Instructions to follow: Where the entries below show "You are a computer-use", begin there and print that line and all following lines exactly, through the last, omitting pictures.

Records to use:
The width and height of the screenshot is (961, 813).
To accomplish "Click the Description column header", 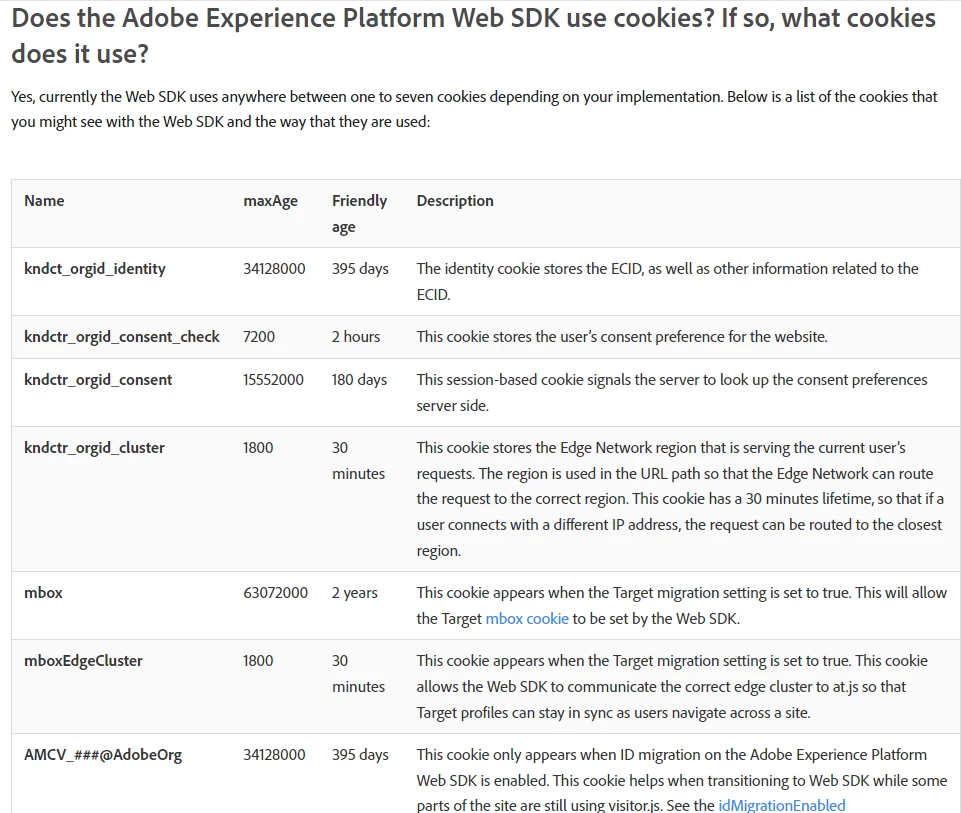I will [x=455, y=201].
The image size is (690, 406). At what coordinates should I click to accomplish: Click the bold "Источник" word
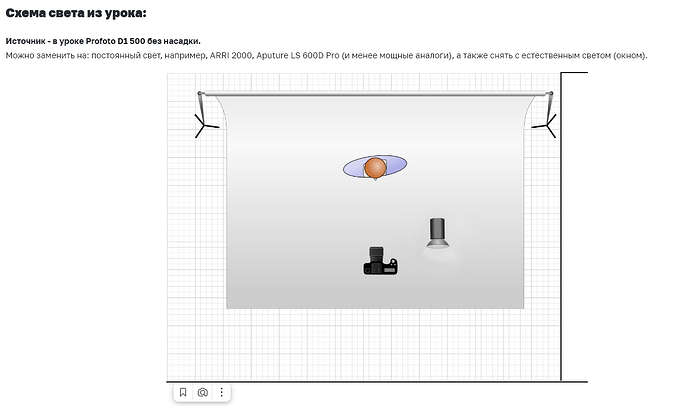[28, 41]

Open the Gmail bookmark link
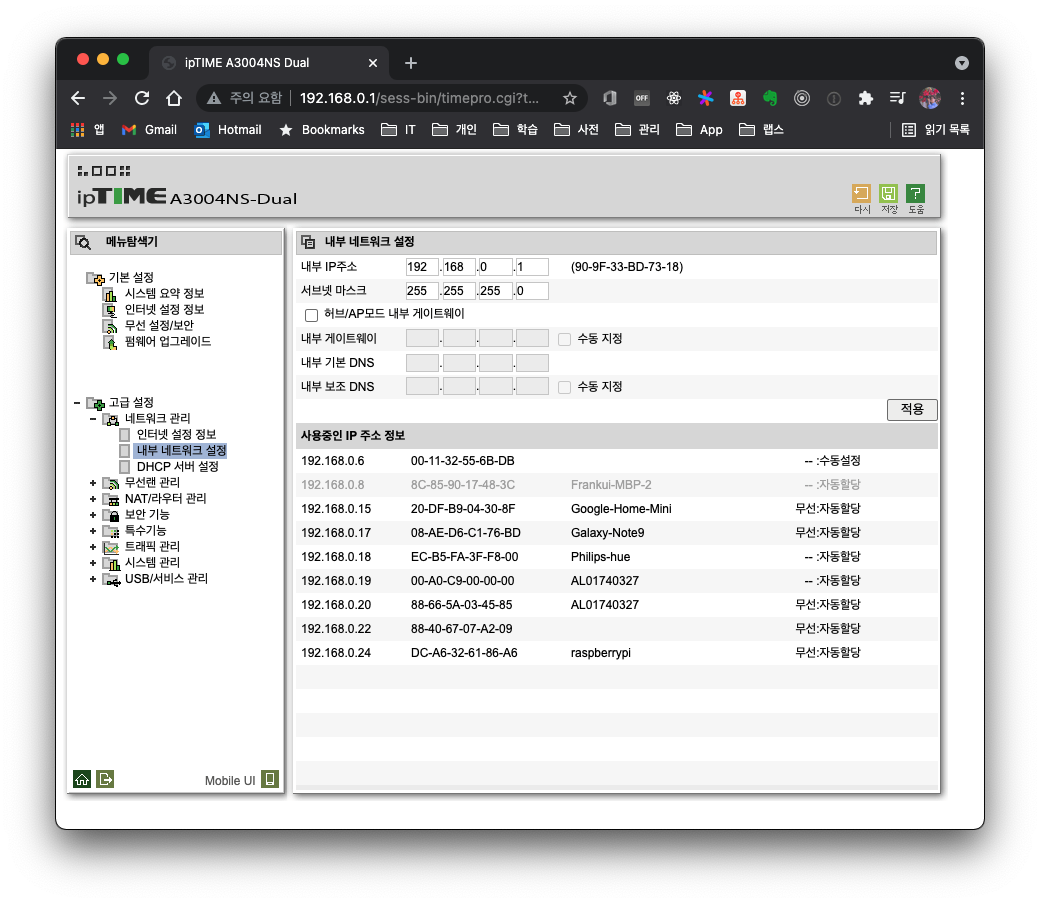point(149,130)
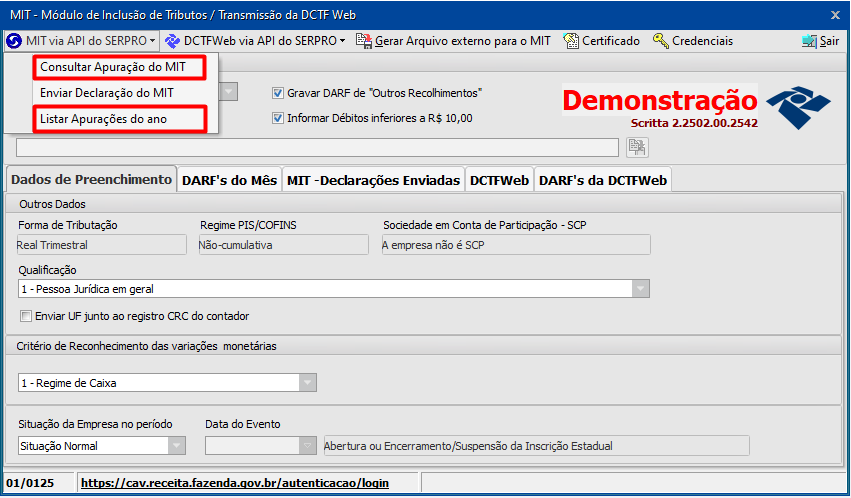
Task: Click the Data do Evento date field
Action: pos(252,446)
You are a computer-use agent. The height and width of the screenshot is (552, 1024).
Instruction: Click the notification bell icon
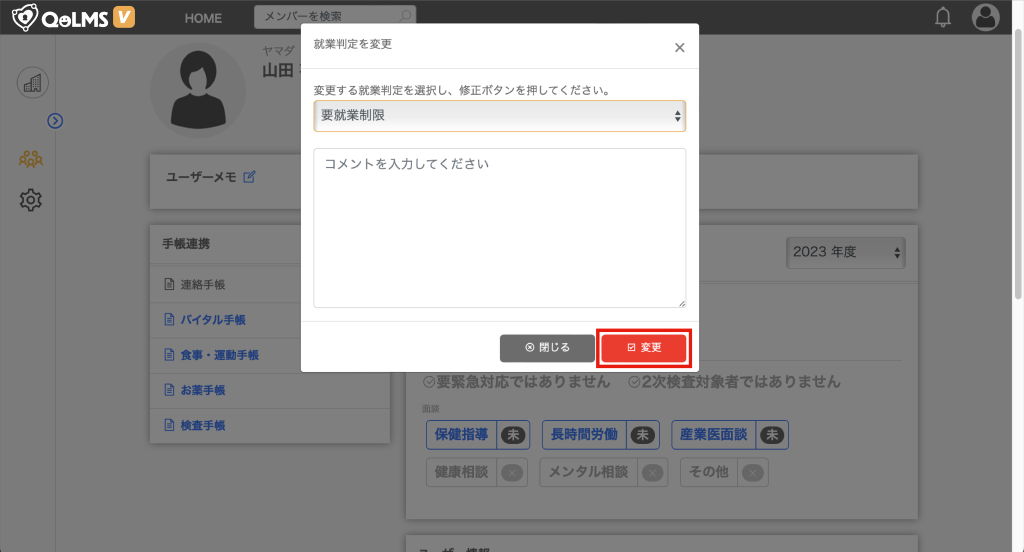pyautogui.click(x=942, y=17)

Completed task:
You are a computer-use agent. The height and width of the screenshot is (552, 1024).
Instruction: Click the notification bell icon
pyautogui.click(x=942, y=17)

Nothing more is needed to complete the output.